ギシッ……とベッドが音を立てて、進藤君はゆっくりとあたしの上に覆い被さる。


「えっ……。し、進藤君。冗談、だよね?」

「冗談だったら、強引なことしないよ」

進藤君の顔は真剣そのもの──というか、怒っているようにも見える。


「昨日、訊いてきたよね。怒ってるって。

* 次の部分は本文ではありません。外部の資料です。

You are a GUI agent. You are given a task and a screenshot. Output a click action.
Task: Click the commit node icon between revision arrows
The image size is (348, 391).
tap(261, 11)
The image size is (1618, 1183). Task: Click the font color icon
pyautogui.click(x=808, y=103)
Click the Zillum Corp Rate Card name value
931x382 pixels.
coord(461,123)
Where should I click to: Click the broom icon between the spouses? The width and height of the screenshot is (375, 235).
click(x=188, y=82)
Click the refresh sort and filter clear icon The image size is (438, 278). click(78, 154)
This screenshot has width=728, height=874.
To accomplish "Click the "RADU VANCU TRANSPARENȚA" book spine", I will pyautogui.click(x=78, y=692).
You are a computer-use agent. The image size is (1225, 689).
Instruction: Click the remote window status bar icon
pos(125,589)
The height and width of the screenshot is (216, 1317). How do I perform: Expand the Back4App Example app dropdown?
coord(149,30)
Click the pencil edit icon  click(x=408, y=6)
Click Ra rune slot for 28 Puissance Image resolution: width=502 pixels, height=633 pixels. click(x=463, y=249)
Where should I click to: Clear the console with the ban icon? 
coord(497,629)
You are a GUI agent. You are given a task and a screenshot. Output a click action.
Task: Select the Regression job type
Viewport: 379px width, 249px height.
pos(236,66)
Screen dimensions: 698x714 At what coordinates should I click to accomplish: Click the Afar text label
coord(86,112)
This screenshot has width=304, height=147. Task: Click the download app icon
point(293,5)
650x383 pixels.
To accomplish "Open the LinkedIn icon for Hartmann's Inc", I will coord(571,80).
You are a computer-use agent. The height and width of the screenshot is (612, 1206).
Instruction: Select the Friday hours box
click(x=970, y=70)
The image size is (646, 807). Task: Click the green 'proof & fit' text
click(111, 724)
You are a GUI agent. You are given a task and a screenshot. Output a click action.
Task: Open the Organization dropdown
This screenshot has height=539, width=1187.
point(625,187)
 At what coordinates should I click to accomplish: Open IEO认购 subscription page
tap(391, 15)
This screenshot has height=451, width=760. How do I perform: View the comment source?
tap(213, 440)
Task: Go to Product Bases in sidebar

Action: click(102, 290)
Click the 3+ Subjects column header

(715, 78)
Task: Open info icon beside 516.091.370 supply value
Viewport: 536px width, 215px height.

──怒ってるんじゃない、嫉妬してるんだよ」

「え……?」

し、嫉妬……?


あたしへの嫉妬が不機嫌な理由だと知ると、自分の耳を疑いたくなった。

でも、さっきの『俺の前では笑ってくれない』という発言のおかげで、全てに合点が行く。


「言ったでしょ? 水嶋さんが好きだって」

進藤君が真っすぐに見つめてくるその瞬間、彼の顔があたしの首に移動する。


「……っ」

そして、進藤君の唇が首に吸い付いて、しばらくすると優しく舌で撫でた。


「──やだぁ!」

怖くなったあたしは、進藤君の胸板を押して思いっきり突き飛ばしてしまった。


「いって……」

すぐに我に返って起き上がり、いなくなってしまった進藤君を探すためにベッドから見下ろす。

すると、彼は床に転がって痛そうに体を丸めていた。